Michèle Perron-Borelli confronte le narcissisme à l’Œdipe ; l’étayage narcissique est toujours nécessaire et le deuil des illusions narcissiques est souvent essentiel. Mais sans interprétations plus directement pulsionnelles, aucun changement d’ordre intrapsychique ne peut se produire. Au-delà des obstacles que lui opposent les aspects les plus archaïques d’un narcissisme de défense, les possiblités d’élaboration de l’Œdipe restent un enjeu crucial de la transformation des pathologies du narcissisme. Catherine Chabert décline l’Œdipe entre renoncement et perte, dans le modèle névrotique comme dans les pathologies limites, et s’attache plus particulièrement aux destins de l’Œdipe féminin.

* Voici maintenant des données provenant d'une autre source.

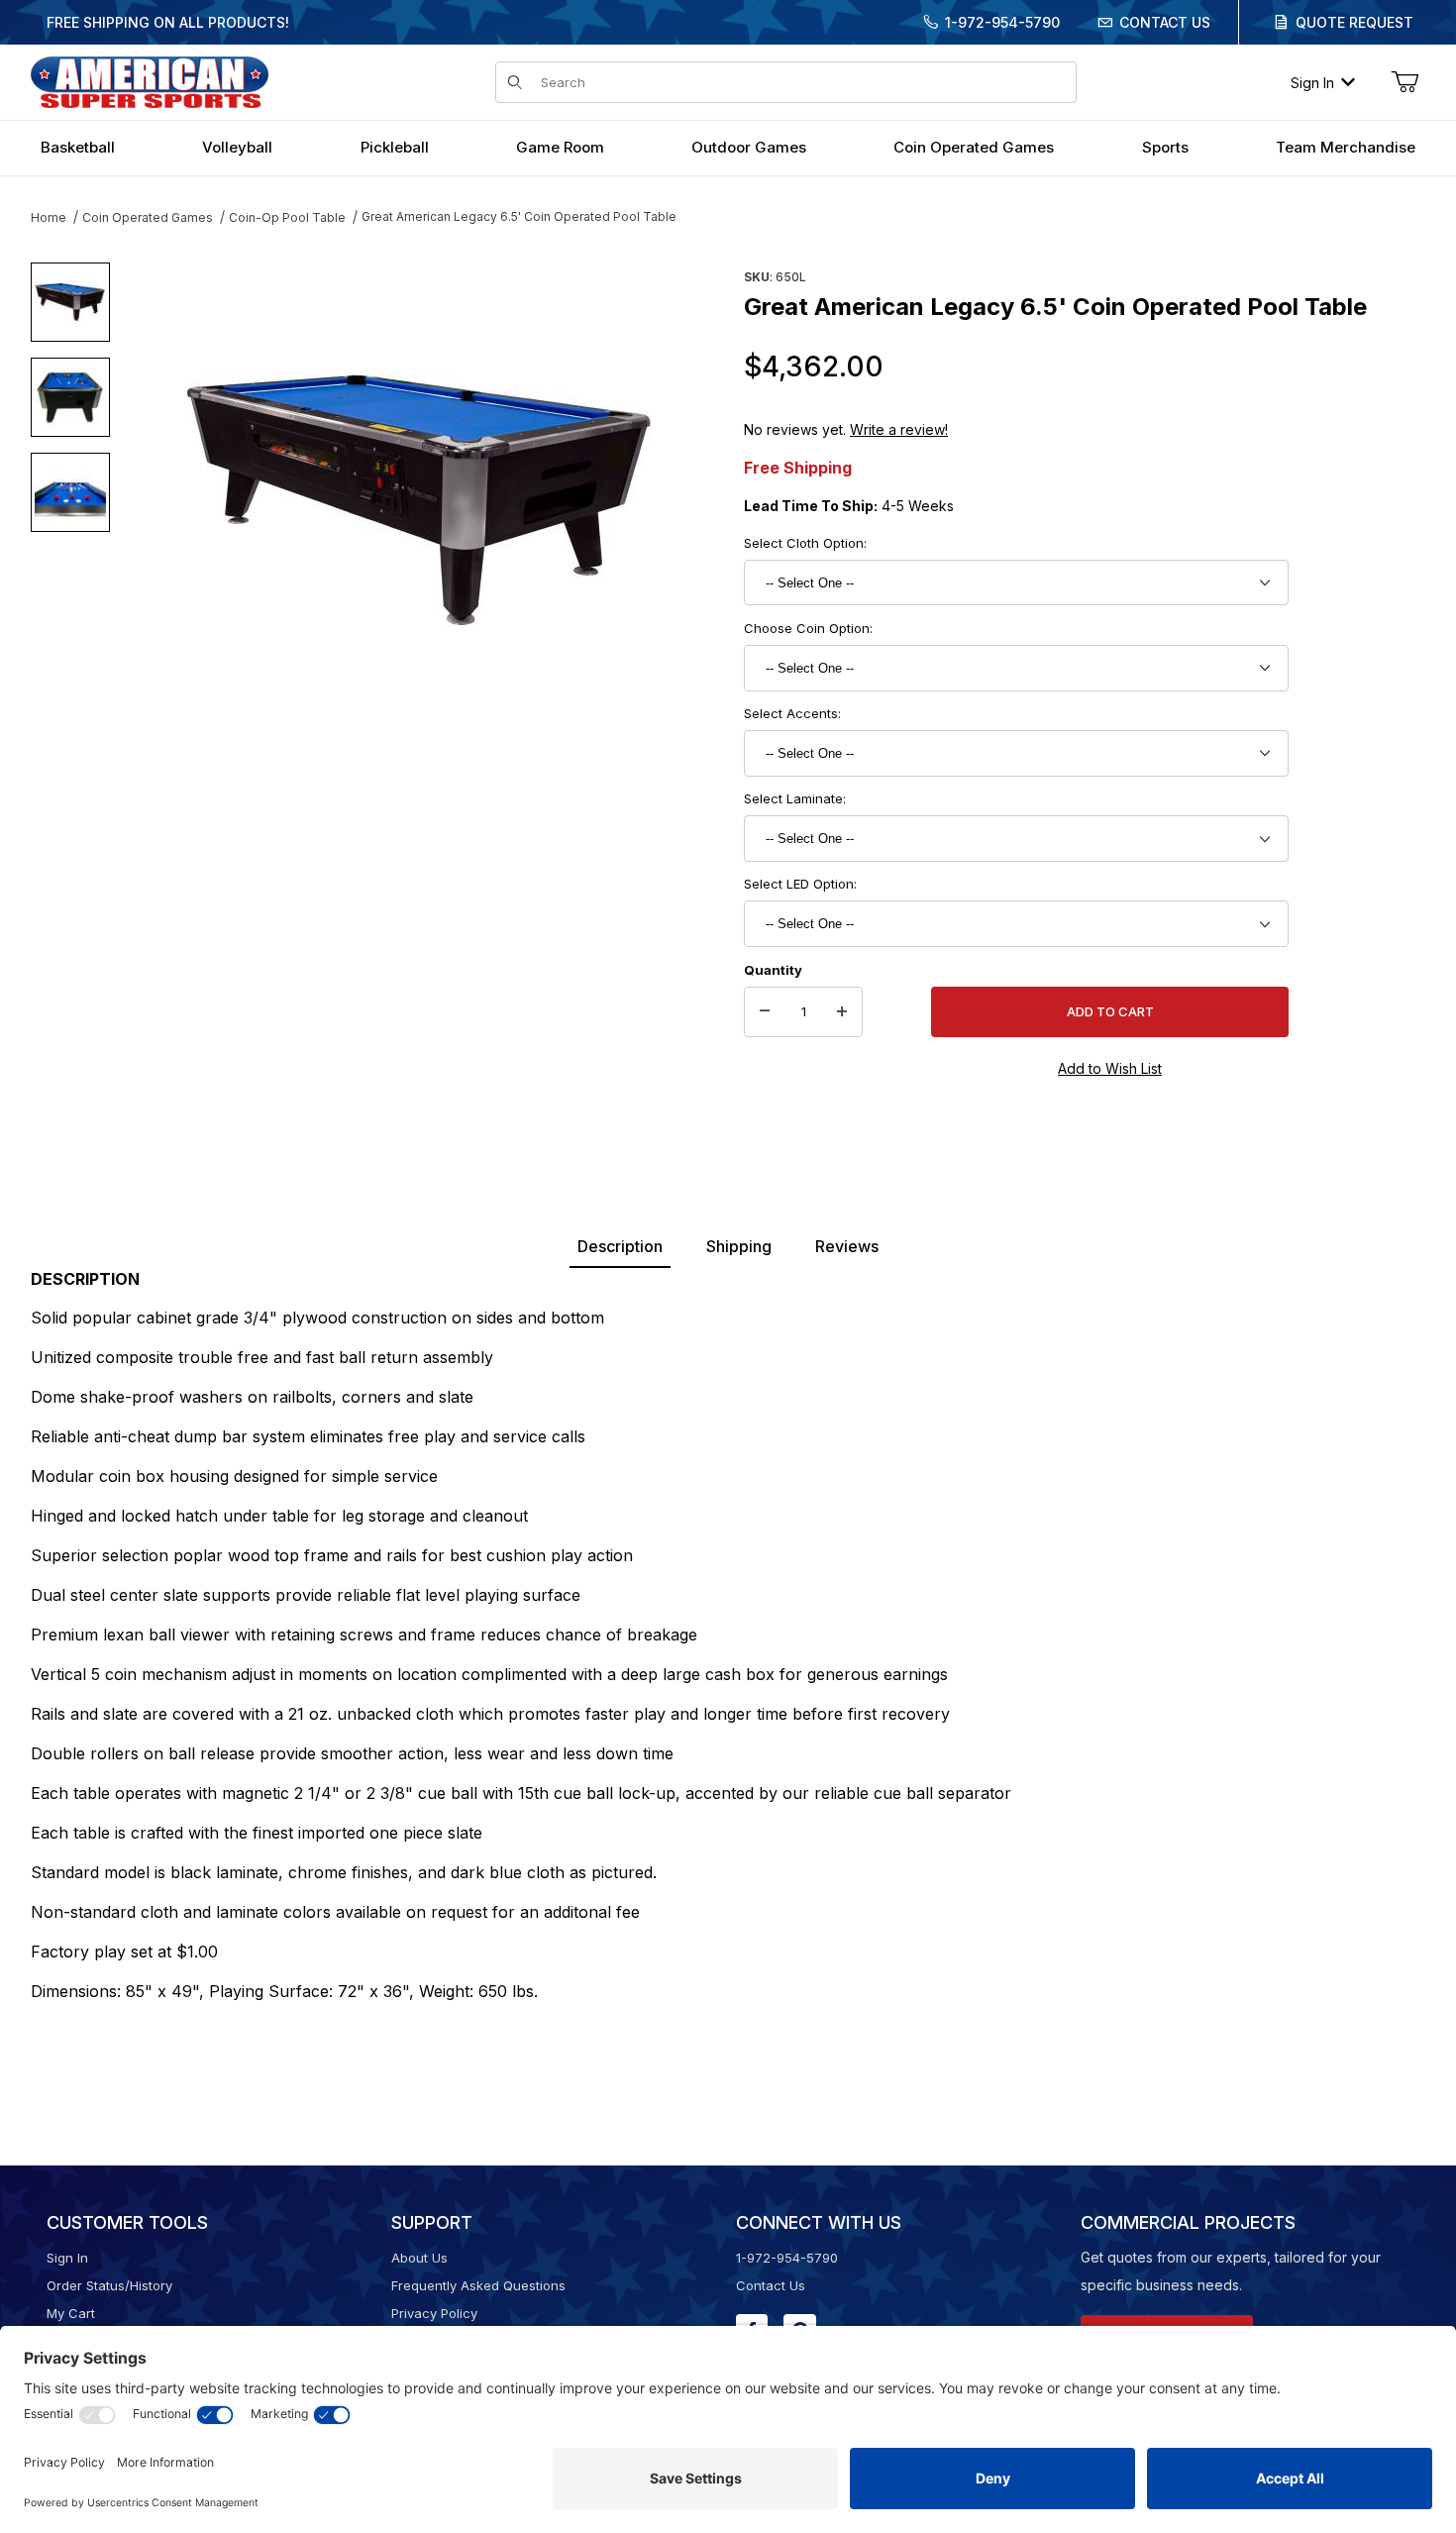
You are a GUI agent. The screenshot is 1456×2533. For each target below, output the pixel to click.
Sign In (1312, 82)
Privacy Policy (434, 2313)
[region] (70, 492)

Un article très pertinent de Florence Guignard souligne un changement décisif : la quasi-disparition de la période de latence, et s’interroge sur les effets sur la structuration œdipienne de cette modification structurale. La pérennité des valeurs phalliques et groupales risque de s’instaurer, barrant l’accès à la relation d’intimité, et maintenant une excitabilité mal délimitée, qui ne favorise pas la sortie de la génitalité infantile restée mimétique de celle de l’adulte : le désinvestissement de la vie psychique interne risque d’en être le pris. En revanche, la bisexualité psychique semble d’établir dans une plus grande liberté.

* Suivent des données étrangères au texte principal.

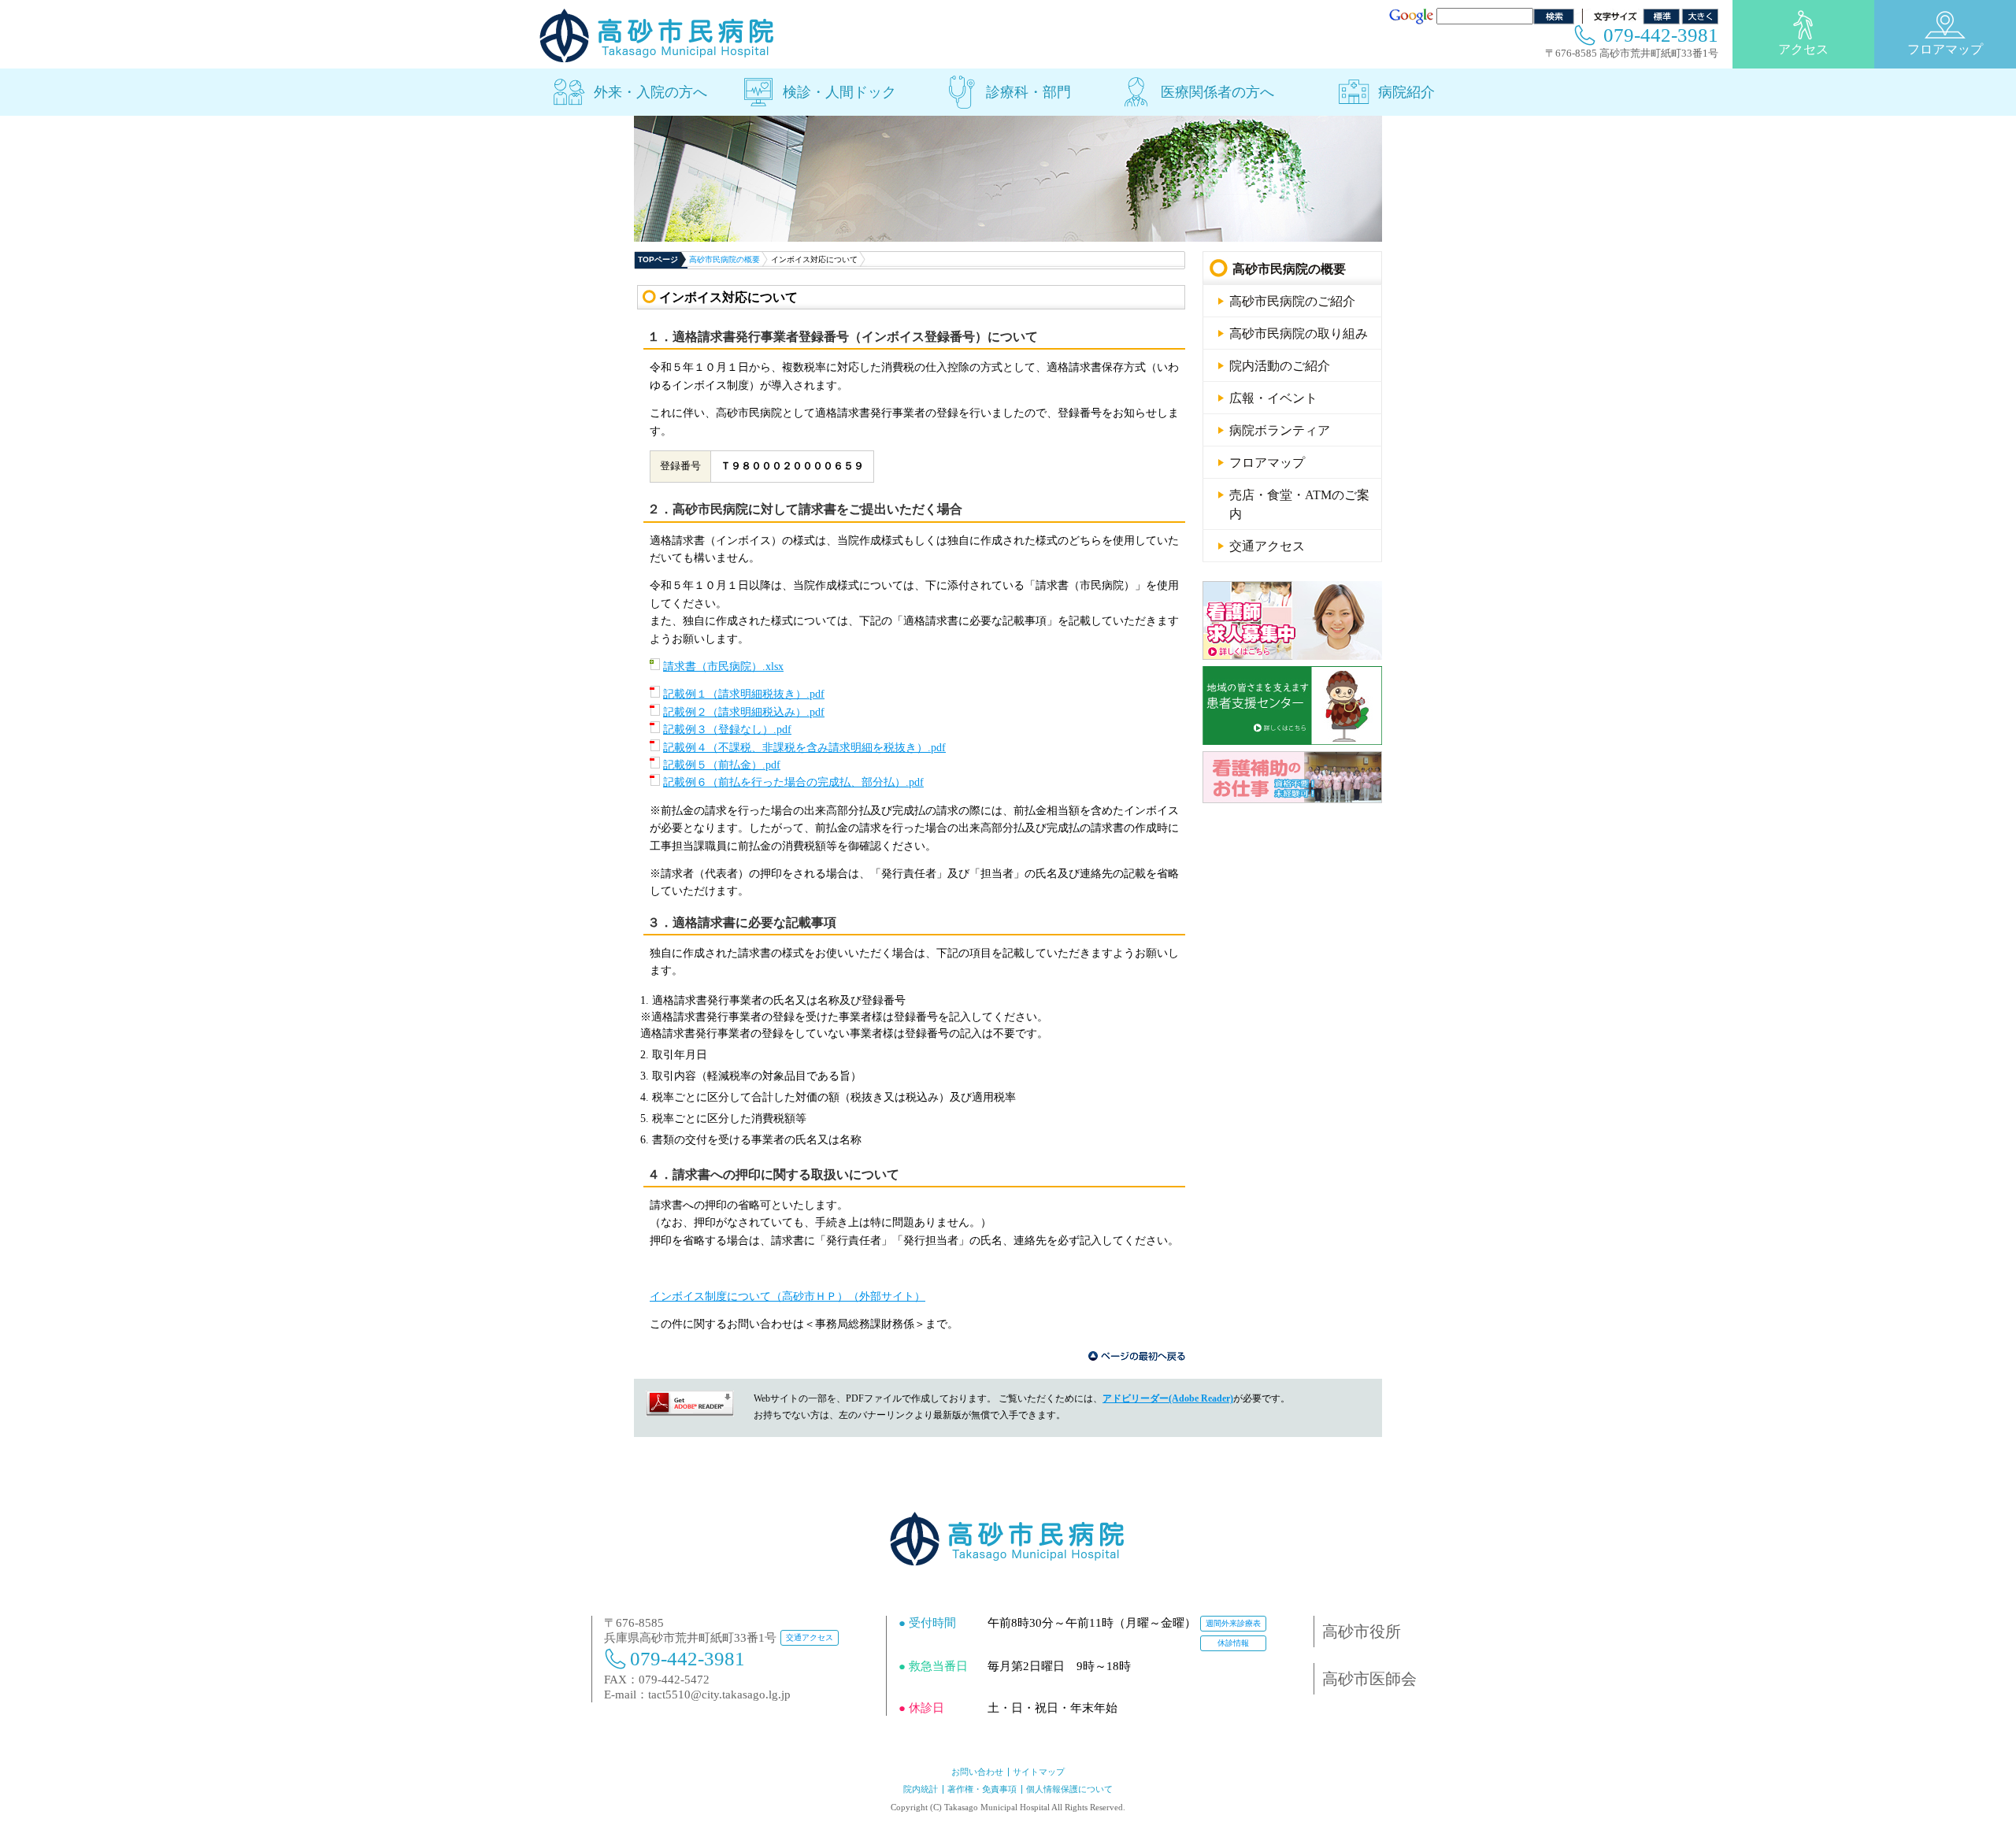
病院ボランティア (1279, 430)
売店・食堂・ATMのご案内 (1299, 504)
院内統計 (920, 1789)
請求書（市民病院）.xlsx (723, 666)
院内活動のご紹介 (1279, 365)
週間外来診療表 (1233, 1623)
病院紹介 (1406, 92)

Les fantasmes originaires sont articulés aux symboles culturels par un article de 1993 de l’anthropologue Bernard Juillerat, qui prend appui sur ses études en Nouvelle-Guinée pour réfléchir aux médiations et aux seuils. Ils sont référés par François Duparc, à partir des théories sexuelles infantiles, aux origines infantiles du discours, tandis que Monique Schneider compare la relation entre Œdipe et ses filles chez Sophocle qu’elle qualifie de « complicité féminisante » tandis que le rapport aux filles est éludé dans l’Œdipe de Sénèque. Or, une filiation repérable enracine la lecture française (Bataille, Lacan, Foucault) dans l’Œdipe romain, qui arbore une absolue souveraineté. S’il est paradigme de l’universel, le modèle œdipien est peut-être à la fois singulier et multiple, pris lui-même dans un héritage impossible, dont celui de l’Œdipe blessé que l’on retrouve dans certaines structures féminines.